[Saved entries]
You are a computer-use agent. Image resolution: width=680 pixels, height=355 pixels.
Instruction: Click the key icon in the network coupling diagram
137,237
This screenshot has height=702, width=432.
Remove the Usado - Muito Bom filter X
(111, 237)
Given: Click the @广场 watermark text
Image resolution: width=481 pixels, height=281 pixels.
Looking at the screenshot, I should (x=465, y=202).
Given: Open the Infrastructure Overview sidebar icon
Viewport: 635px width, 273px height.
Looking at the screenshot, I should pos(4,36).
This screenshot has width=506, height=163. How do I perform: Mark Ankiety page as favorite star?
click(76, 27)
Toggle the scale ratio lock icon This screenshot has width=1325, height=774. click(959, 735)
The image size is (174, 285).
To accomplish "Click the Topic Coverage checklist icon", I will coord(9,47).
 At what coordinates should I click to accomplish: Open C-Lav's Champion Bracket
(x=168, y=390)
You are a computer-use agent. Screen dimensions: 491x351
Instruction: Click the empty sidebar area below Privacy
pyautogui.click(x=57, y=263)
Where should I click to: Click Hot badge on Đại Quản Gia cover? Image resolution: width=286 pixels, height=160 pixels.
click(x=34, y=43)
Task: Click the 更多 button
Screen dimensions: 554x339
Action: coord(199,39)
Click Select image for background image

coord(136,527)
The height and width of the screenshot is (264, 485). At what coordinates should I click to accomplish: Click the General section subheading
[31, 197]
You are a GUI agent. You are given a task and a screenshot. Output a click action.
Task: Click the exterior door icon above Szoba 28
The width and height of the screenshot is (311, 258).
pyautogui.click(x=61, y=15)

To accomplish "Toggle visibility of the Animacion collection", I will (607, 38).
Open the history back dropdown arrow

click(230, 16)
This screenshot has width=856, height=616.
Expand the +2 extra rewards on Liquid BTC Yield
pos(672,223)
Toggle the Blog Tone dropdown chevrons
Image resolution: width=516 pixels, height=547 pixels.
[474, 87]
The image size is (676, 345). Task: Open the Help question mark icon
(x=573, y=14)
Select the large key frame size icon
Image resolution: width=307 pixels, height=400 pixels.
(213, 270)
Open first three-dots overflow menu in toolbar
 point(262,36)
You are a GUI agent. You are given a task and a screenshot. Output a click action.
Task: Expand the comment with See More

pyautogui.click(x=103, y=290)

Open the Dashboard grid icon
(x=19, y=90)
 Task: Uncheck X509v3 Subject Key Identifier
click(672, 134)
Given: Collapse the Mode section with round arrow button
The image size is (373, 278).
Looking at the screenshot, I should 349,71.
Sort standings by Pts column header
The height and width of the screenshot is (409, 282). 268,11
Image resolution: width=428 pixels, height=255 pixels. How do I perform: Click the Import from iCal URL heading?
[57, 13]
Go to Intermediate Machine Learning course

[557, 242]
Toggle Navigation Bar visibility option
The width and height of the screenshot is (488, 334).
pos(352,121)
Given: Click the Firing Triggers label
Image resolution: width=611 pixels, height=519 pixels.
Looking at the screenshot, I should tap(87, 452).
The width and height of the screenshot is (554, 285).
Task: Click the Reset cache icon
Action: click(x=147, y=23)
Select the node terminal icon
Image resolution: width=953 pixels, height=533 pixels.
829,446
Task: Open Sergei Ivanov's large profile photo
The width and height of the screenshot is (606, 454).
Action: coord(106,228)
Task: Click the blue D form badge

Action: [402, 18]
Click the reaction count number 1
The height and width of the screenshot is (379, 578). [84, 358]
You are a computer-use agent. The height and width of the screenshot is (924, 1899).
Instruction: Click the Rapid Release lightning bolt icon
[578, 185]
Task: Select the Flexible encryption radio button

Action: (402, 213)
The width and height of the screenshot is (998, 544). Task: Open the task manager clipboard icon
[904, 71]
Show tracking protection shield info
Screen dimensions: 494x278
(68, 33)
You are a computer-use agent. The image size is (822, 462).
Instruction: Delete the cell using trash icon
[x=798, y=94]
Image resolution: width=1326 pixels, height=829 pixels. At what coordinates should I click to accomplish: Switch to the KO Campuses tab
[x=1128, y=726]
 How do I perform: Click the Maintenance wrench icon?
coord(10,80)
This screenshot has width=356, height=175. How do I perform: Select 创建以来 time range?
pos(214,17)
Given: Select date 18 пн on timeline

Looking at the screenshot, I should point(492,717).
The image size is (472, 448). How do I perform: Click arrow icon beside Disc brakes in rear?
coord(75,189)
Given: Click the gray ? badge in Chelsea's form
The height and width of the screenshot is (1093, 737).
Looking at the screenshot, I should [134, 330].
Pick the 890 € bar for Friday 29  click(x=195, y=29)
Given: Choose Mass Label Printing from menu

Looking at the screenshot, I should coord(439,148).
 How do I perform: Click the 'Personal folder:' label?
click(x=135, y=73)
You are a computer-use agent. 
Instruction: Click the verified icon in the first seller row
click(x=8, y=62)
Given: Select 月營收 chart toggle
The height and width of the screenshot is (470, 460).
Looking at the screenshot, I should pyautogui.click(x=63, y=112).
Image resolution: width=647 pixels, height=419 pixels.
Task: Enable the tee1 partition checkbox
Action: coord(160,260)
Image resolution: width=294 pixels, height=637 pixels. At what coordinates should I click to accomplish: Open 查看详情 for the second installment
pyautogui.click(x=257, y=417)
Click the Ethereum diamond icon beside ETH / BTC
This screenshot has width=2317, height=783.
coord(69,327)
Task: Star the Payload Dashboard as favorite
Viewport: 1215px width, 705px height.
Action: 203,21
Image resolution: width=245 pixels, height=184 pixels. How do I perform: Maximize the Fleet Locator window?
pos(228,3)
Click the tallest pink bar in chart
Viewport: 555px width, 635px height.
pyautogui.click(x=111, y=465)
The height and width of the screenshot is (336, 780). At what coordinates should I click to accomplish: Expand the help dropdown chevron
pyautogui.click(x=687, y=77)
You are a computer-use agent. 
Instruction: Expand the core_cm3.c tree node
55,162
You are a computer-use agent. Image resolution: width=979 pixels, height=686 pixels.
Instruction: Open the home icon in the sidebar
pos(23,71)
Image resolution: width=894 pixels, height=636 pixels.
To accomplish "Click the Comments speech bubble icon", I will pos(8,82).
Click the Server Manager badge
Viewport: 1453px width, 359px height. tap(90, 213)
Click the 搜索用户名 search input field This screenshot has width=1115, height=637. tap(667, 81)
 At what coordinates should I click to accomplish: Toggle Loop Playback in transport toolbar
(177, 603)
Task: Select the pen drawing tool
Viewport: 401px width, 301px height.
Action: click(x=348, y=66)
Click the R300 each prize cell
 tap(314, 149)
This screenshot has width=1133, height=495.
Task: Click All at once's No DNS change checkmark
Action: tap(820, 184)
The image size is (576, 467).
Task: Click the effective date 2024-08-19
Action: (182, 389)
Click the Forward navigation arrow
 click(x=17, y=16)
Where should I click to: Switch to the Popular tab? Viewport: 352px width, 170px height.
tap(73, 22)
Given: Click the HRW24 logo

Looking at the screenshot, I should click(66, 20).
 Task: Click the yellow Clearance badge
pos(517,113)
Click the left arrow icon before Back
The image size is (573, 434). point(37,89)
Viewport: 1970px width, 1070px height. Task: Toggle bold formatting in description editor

Activity
Retype the records above in full, with no differences.

Exercise response
You are a computer-use agent. Image resolution: width=680 pixels, height=355 pixels.
Instruction: Click the key icon in the network coupling diagram
137,237
This screenshot has height=702, width=432.
Remove the Usado - Muito Bom filter X
(111, 237)
Given: Click the @广场 watermark text
Image resolution: width=481 pixels, height=281 pixels.
Looking at the screenshot, I should (x=465, y=202).
Given: Open the Infrastructure Overview sidebar icon
Viewport: 635px width, 273px height.
Looking at the screenshot, I should pos(4,36).
This screenshot has width=506, height=163. How do I perform: Mark Ankiety page as favorite star?
click(76, 27)
Toggle the scale ratio lock icon This screenshot has width=1325, height=774. click(959, 735)
The image size is (174, 285).
To accomplish "Click the Topic Coverage checklist icon", I will coord(9,47).
 At what coordinates should I click to accomplish: Open C-Lav's Champion Bracket
(x=168, y=390)
You are a computer-use agent. Screen dimensions: 491x351
Instruction: Click the empty sidebar area below Privacy
pyautogui.click(x=57, y=263)
Where should I click to: Click Hot badge on Đại Quản Gia cover? Image resolution: width=286 pixels, height=160 pixels.
click(x=34, y=43)
Task: Click the 更多 button
Screen dimensions: 554x339
Action: coord(199,39)
Click Select image for background image

coord(136,527)
The height and width of the screenshot is (264, 485). At what coordinates should I click to accomplish: Click the General section subheading
[31, 197]
You are a GUI agent. You are given a task and a screenshot. Output a click action.
Task: Click the exterior door icon above Szoba 28
The width and height of the screenshot is (311, 258).
pyautogui.click(x=61, y=15)

To accomplish "Toggle visibility of the Animacion collection", I will (607, 38).
Open the history back dropdown arrow

click(230, 16)
This screenshot has width=856, height=616.
Expand the +2 extra rewards on Liquid BTC Yield
pos(672,223)
Toggle the Blog Tone dropdown chevrons
Image resolution: width=516 pixels, height=547 pixels.
[474, 87]
The image size is (676, 345). Task: Open the Help question mark icon
(x=573, y=14)
Select the large key frame size icon
Image resolution: width=307 pixels, height=400 pixels.
(213, 270)
Open first three-dots overflow menu in toolbar
 point(262,36)
You are a GUI agent. You are given a task and a screenshot. Output a click action.
Task: Expand the comment with See More

pyautogui.click(x=103, y=290)

Open the Dashboard grid icon
(x=19, y=90)
 Task: Uncheck X509v3 Subject Key Identifier
click(672, 134)
Given: Collapse the Mode section with round arrow button
The image size is (373, 278).
Looking at the screenshot, I should 349,71.
Sort standings by Pts column header
The height and width of the screenshot is (409, 282). 268,11
Image resolution: width=428 pixels, height=255 pixels. How do I perform: Click the Import from iCal URL heading?
[57, 13]
Go to Intermediate Machine Learning course

[557, 242]
Toggle Navigation Bar visibility option
The width and height of the screenshot is (488, 334).
pos(352,121)
Given: Click the Firing Triggers label
Image resolution: width=611 pixels, height=519 pixels.
Looking at the screenshot, I should tap(87, 452).
The width and height of the screenshot is (554, 285).
Task: Click the Reset cache icon
Action: click(x=147, y=23)
Select the node terminal icon
Image resolution: width=953 pixels, height=533 pixels.
829,446
Task: Open Sergei Ivanov's large profile photo
The width and height of the screenshot is (606, 454).
Action: coord(106,228)
Task: Click the blue D form badge

Action: [402, 18]
Click the reaction count number 1
The height and width of the screenshot is (379, 578). [84, 358]
You are a computer-use agent. The height and width of the screenshot is (924, 1899).
Instruction: Click the Rapid Release lightning bolt icon
[578, 185]
Task: Select the Flexible encryption radio button

Action: (402, 213)
The width and height of the screenshot is (998, 544). Task: Open the task manager clipboard icon
[904, 71]
Show tracking protection shield info
Screen dimensions: 494x278
(68, 33)
You are a computer-use agent. The image size is (822, 462).
Instruction: Delete the cell using trash icon
[x=798, y=94]
Image resolution: width=1326 pixels, height=829 pixels. At what coordinates should I click to accomplish: Switch to the KO Campuses tab
[x=1128, y=726]
 How do I perform: Click the Maintenance wrench icon?
coord(10,80)
This screenshot has width=356, height=175. How do I perform: Select 创建以来 time range?
pos(214,17)
Given: Select date 18 пн on timeline

Looking at the screenshot, I should point(492,717).
The image size is (472, 448). How do I perform: Click arrow icon beside Disc brakes in rear?
coord(75,189)
Given: Click the gray ? badge in Chelsea's form
The height and width of the screenshot is (1093, 737).
Looking at the screenshot, I should [134, 330].
Pick the 890 € bar for Friday 29  click(x=195, y=29)
Given: Choose Mass Label Printing from menu

Looking at the screenshot, I should coord(439,148).
 How do I perform: Click the 'Personal folder:' label?
click(x=135, y=73)
You are a computer-use agent. 
Instruction: Click the verified icon in the first seller row
click(x=8, y=62)
Given: Select 月營收 chart toggle
The height and width of the screenshot is (470, 460).
Looking at the screenshot, I should pyautogui.click(x=63, y=112).
Image resolution: width=647 pixels, height=419 pixels.
Task: Enable the tee1 partition checkbox
Action: coord(160,260)
Image resolution: width=294 pixels, height=637 pixels. At what coordinates should I click to accomplish: Open 查看详情 for the second installment
pyautogui.click(x=257, y=417)
Click the Ethereum diamond icon beside ETH / BTC
This screenshot has width=2317, height=783.
coord(69,327)
Task: Star the Payload Dashboard as favorite
Viewport: 1215px width, 705px height.
Action: 203,21
Image resolution: width=245 pixels, height=184 pixels. How do I perform: Maximize the Fleet Locator window?
pos(228,3)
Click the tallest pink bar in chart
Viewport: 555px width, 635px height.
pyautogui.click(x=111, y=465)
The height and width of the screenshot is (336, 780). At what coordinates should I click to accomplish: Expand the help dropdown chevron
pyautogui.click(x=687, y=77)
You are a computer-use agent. 
Instruction: Expand the core_cm3.c tree node
55,162
You are a computer-use agent. Image resolution: width=979 pixels, height=686 pixels.
Instruction: Open the home icon in the sidebar
pos(23,71)
Image resolution: width=894 pixels, height=636 pixels.
To accomplish "Click the Comments speech bubble icon", I will pos(8,82).
Click the Server Manager badge
Viewport: 1453px width, 359px height. tap(90, 213)
Click the 搜索用户名 search input field This screenshot has width=1115, height=637. tap(667, 81)
 At what coordinates should I click to accomplish: Toggle Loop Playback in transport toolbar
(177, 603)
Task: Select the pen drawing tool
Viewport: 401px width, 301px height.
Action: click(x=348, y=66)
Click the R300 each prize cell
 tap(314, 149)
This screenshot has width=1133, height=495.
Task: Click All at once's No DNS change checkmark
Action: tap(820, 184)
The image size is (576, 467).
Task: Click the effective date 2024-08-19
Action: (182, 389)
Click the Forward navigation arrow
 click(x=17, y=16)
Where should I click to: Switch to the Popular tab? Viewport: 352px width, 170px height.
tap(73, 22)
Given: Click the HRW24 logo

Looking at the screenshot, I should click(66, 20).
 Task: Click the yellow Clearance badge
pos(517,113)
Click the left arrow icon before Back
The image size is (573, 434). point(37,89)
Viewport: 1970px width, 1070px height. Task: Toggle bold formatting in description editor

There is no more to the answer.